G. R. No. L-12333, February 28, 1959

ASSOCIATED INSURANCE & SURETY CO., INC., PLAINTIFF AND APPELLANT, VS.
BACOLOD-MURCIA MILLING CO., INC., ET AL., DEFENDANTS AND APPELLEES.
BAUTISTA ANGELO, J.:
Doctrine:
There the purpose of the action is not to dispute the validity of any demand for
payment that may have been made upon plaintiff by defendant company on the
strength of its liability under the bonds but rather to ask for its release from its
liability under the bonds for certain breach of its conditions committed by the
milling company, it is immaterial or unnecessary to allege in the complaint that
plaintiff has either paid or been required to pay its obligation under the bonds by
the creditor considering the nature of the main cause of action. It is sufficient if it
alleges therein, as it actually does, that the conditions agreed upon in the bonds has
been violated. The complaint states a valid cause of action insofar as the milling
company is concerned.

Facts:
- Sixto R. Ruiz obtained two crop loans in the aggregate amount of P11,626.00
from Bacolod-Murcia Milling Co., Inc. (BM), subject to the condition that he shall
post surety bonds to guarantee the payment of 25% of said crop loans;
- 2 surety bonds under Associated Insureance (AI) in the aggregate amount of
P2,956.50 were executed subject to the following conditions where AI put up as
protection of its interest:
(1) the BM shall apply the share of the debtor in the harvest of the crops
for which the loans were granted to the liquidation of said loans and no part
thereof shall be applied to other indebtedness until the loans have been fully
liquidated;
(2) the BM shall not grant any additional loan to the debtor in excess of the
latter's share in the crops covered by the bonds without the prior written consent of
AI; and
(3) the liability of AI will terminate upon complete payment of the
indebtedness guaranteed by the bonds;
- However BM failed to comply with conditions 1 and 2 when it granted to the debtor
loans in excess of the latter's share in the harvest of the crops covered by the
bonds without the written consent of AI, and when it failed to notify AI of the
amount the debtor has actually availed himself of the crop loans obtained by him,
thereby depriving AI of its right to be apprised of the amount of the loan actually
obtained, this notice being necessary to enable plaintiff to take steps to protect its
interest; and that in view of the violations of the conditions above-mentioned,
plaintiff is deemed to have been relieved of its liability under the bonds
- BM filed a Motion to Dismiss stating that AIs complaint lacks cause of action as
there had been no valid demand to pay has been made against Ruiz and AI is not
then yet made liable for it. CFI granted the Motion.

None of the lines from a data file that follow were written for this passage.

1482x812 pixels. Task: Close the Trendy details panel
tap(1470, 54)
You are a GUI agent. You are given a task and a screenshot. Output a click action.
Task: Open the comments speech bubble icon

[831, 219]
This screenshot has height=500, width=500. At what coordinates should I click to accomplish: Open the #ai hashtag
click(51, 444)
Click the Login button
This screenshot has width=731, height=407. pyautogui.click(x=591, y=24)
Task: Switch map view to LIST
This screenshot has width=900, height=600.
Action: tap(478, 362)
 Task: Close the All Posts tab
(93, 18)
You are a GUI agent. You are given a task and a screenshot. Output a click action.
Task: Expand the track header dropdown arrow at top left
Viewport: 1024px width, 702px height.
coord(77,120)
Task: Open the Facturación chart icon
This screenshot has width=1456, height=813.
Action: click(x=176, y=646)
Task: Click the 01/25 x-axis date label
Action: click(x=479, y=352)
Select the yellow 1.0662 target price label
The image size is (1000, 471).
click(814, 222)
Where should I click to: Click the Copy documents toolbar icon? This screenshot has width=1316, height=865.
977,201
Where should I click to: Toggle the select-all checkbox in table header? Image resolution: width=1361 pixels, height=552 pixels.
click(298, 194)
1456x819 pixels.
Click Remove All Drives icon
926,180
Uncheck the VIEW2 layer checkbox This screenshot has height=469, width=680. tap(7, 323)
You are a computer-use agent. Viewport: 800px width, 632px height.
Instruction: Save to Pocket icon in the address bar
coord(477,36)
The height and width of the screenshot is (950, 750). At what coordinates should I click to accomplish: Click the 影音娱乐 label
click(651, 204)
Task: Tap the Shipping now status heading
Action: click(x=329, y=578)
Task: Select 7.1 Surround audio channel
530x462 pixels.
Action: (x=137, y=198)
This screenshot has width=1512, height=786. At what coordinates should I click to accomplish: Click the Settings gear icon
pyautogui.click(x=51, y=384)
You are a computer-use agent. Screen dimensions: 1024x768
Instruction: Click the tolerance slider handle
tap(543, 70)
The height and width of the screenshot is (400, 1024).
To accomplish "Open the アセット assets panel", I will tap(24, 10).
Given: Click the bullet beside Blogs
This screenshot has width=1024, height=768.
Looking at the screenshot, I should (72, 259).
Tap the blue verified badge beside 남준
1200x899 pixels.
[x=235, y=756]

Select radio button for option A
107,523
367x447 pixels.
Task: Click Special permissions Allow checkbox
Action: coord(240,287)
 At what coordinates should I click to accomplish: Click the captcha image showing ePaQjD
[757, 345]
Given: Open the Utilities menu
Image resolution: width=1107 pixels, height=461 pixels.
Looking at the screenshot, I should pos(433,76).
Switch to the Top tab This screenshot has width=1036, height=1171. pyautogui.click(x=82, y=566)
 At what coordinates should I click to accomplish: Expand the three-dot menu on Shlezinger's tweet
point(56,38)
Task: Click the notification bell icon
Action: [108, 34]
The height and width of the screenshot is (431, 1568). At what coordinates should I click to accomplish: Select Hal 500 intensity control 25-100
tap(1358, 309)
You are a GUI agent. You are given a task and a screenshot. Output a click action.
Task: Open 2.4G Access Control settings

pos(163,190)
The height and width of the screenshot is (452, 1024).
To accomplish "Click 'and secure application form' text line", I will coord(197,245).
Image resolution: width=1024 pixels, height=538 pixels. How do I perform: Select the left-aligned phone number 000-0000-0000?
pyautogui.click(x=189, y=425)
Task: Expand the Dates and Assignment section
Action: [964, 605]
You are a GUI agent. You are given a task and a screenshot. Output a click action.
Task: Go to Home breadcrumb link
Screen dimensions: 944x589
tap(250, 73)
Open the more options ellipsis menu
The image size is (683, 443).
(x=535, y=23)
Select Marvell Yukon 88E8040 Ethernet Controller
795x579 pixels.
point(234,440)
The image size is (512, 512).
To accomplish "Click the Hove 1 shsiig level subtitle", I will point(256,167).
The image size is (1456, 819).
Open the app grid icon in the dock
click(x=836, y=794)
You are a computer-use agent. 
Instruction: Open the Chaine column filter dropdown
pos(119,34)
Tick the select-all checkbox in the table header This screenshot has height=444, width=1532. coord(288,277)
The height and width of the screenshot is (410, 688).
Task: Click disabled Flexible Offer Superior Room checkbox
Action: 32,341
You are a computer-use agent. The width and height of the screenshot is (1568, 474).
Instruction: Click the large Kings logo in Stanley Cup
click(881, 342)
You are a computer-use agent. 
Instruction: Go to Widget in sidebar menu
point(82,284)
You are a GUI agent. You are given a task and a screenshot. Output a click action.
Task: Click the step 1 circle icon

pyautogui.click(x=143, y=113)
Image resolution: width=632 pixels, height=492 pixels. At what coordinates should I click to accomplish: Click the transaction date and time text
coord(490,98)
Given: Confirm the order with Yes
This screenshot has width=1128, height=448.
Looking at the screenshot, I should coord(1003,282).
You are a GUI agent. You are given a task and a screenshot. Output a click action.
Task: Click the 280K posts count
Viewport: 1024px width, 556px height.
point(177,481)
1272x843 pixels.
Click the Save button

Issue: W/N AI has valid cause of action notwithstanding BM, in increasing the debt,
has not made any valid demand for payment.
Held: Yes. The purpose of the action is not to dispute the validity of any demand for
payment that may have been made upon AI by BM on the strength of its liability
under the bonds but rather to ask for its release from its liability under the bonds
for certain breach of its conditions committed by the milling company, and it is for
this reason that the action was brought against the milling company. It is sufficient
if it alleges therein, as it actually does, that the conditions agreed upon in the
bonds had been violated. We therefore conclude that the complaint states a valid
cause of action insofar as the milling company is concerned.